**ASSIGNMENT**
Beginning with the line that contains "The height and", reproduce the remaining lines of the material exactly, up to and including the last one, but no pictures.

[Opening DATA section]

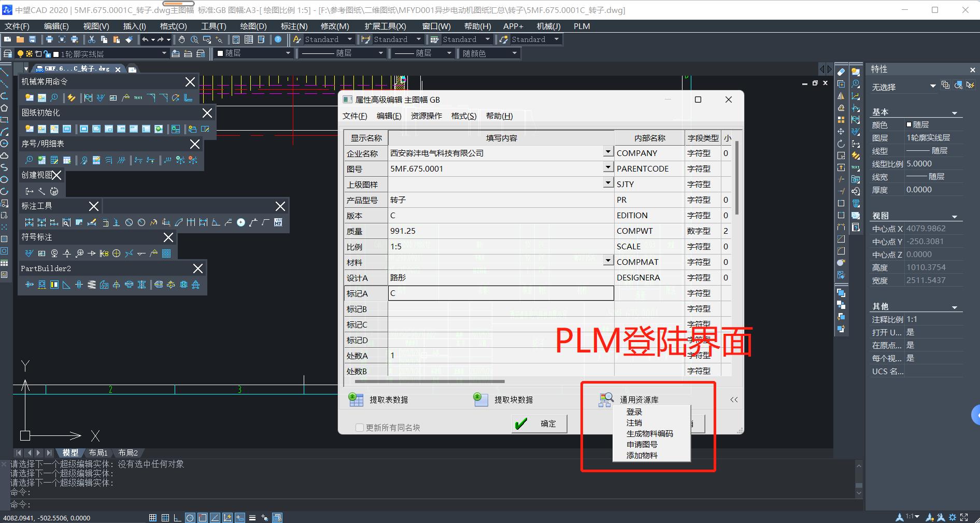Click the Cut scissors icon in toolbar
Viewport: 980px width, 523px height.
tap(92, 39)
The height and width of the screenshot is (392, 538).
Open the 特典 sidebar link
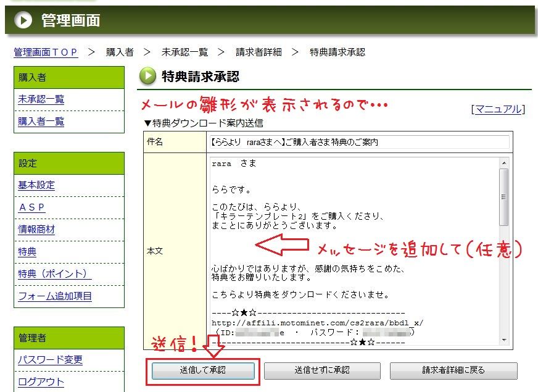coord(27,252)
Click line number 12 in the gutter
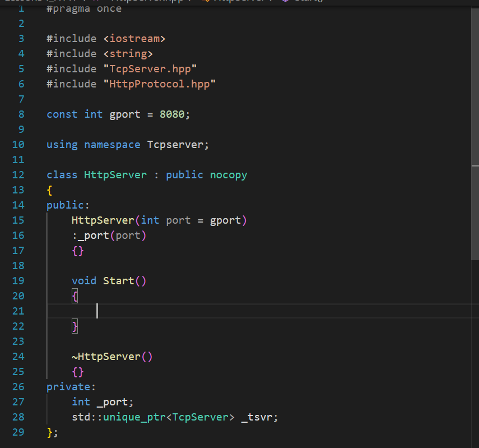479x448 pixels. point(17,175)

[Closing DATA section]

**EXERCISE SOLUTION**
The height and width of the screenshot is (392, 538).
Open the 特典 sidebar link
coord(27,252)
Click line number 12 in the gutter
479x448 pixels. point(17,175)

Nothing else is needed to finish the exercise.